EXERCISE BRIEF
Pick out each line of the items below that contains the string "height", matching case exactly, and copy those lines.
====== AVAILABLE RECORDS
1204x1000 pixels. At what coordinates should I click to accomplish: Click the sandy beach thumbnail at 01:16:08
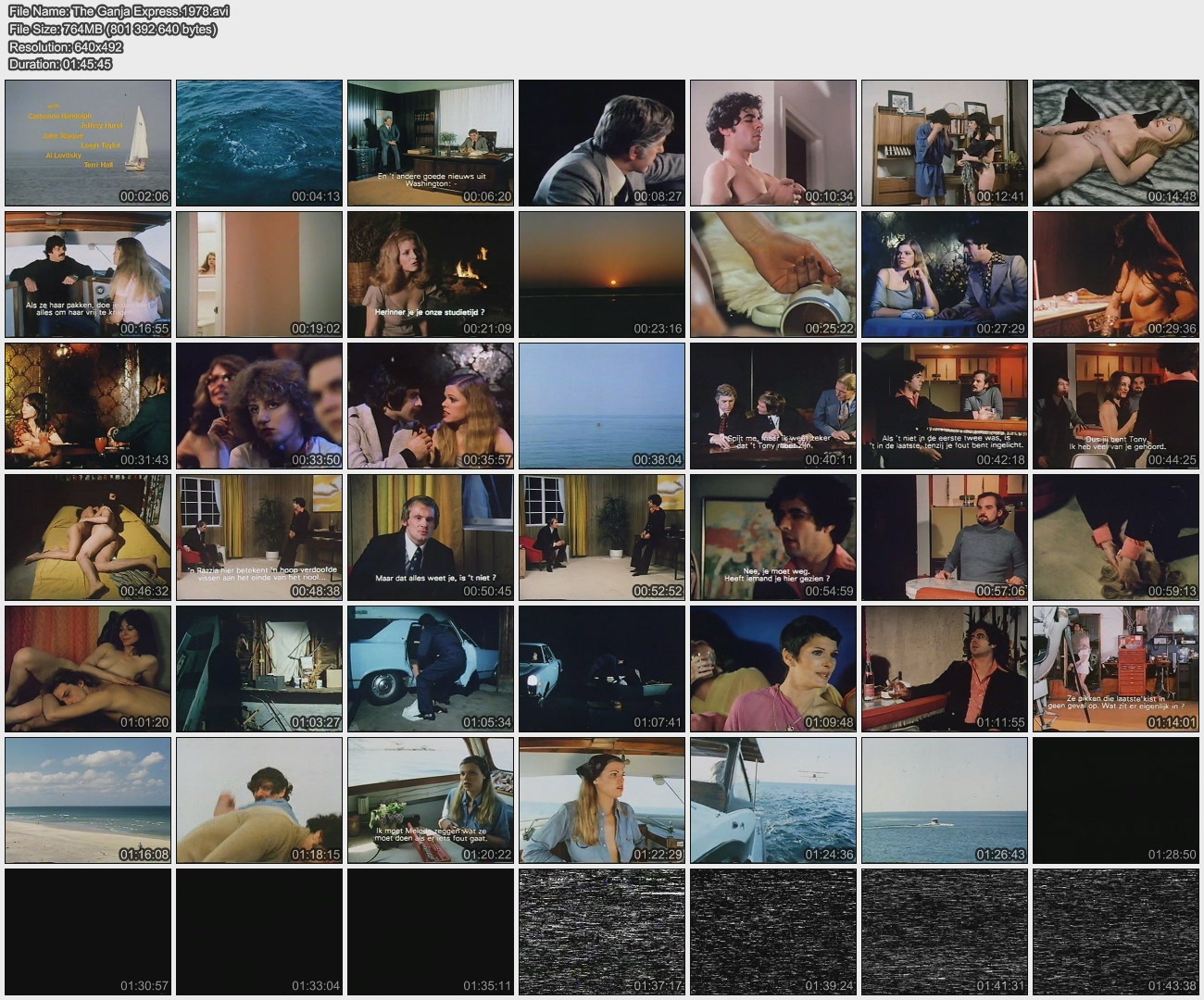[x=88, y=800]
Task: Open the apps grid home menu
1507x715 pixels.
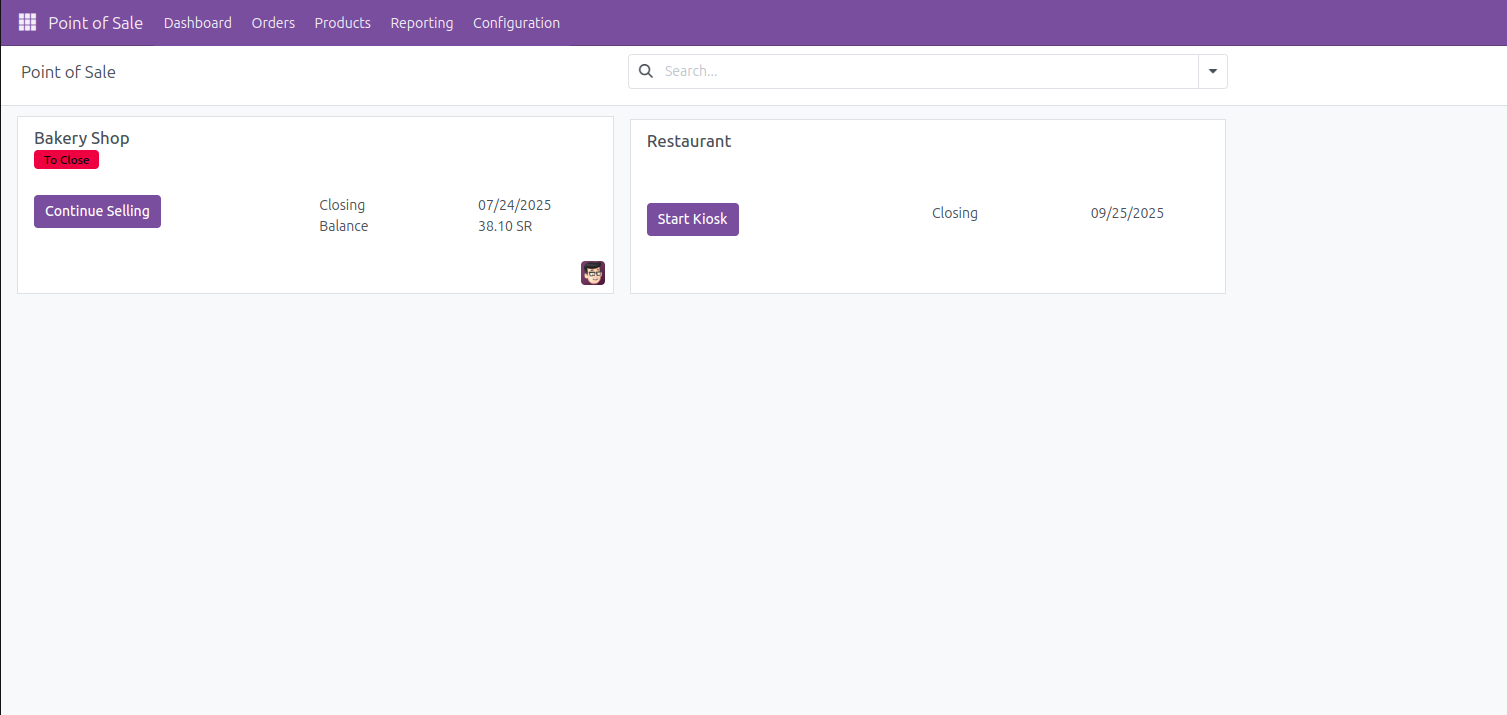Action: [x=27, y=22]
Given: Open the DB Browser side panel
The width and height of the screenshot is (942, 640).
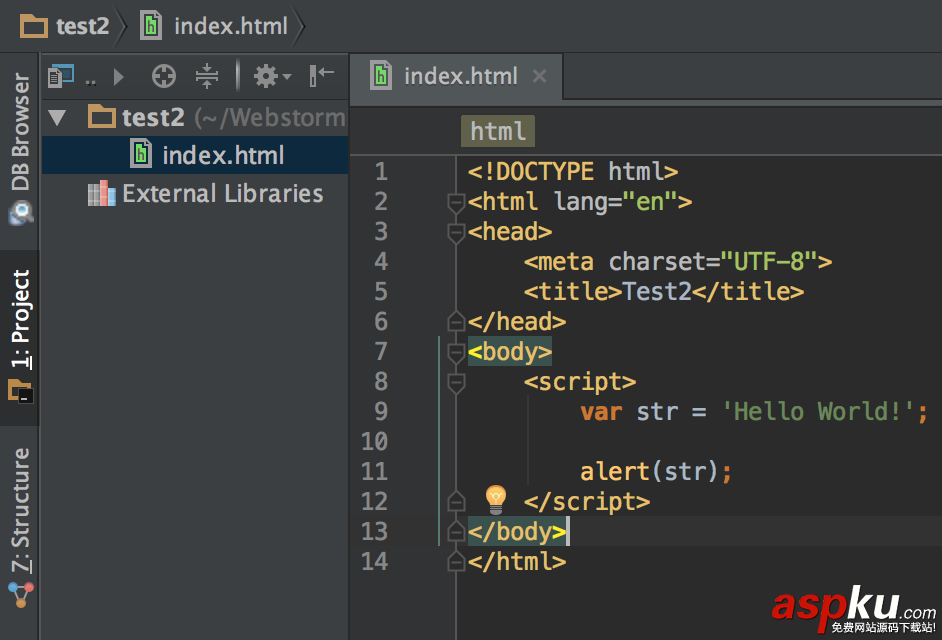Looking at the screenshot, I should [x=21, y=147].
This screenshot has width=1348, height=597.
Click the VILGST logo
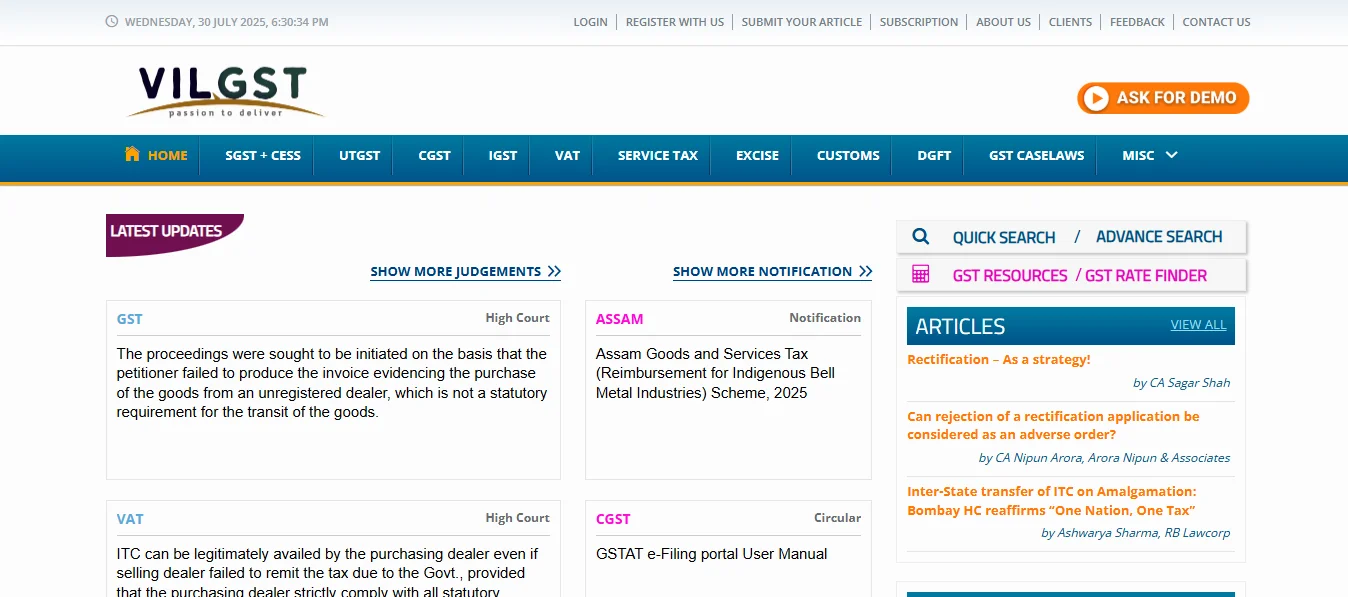(225, 91)
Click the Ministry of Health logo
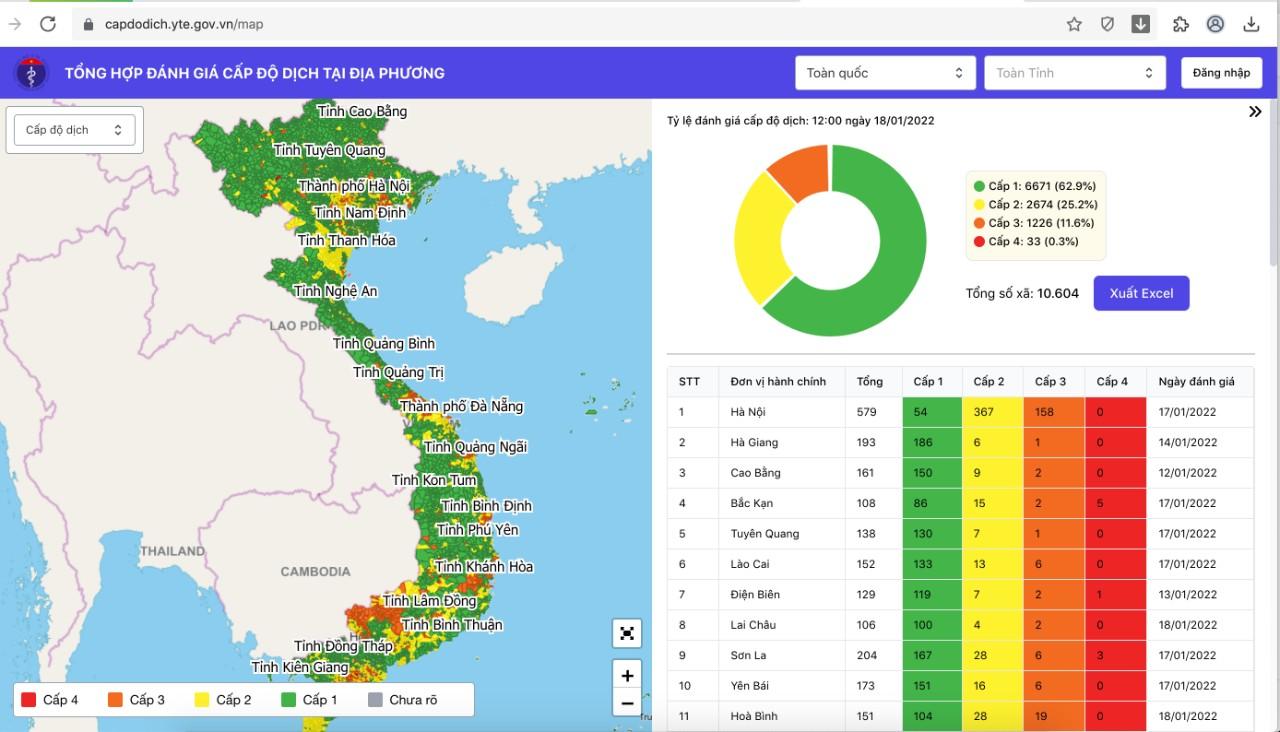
============
EXPECTED ANSWER
The width and height of the screenshot is (942, 640).
This screenshot has width=1348, height=597.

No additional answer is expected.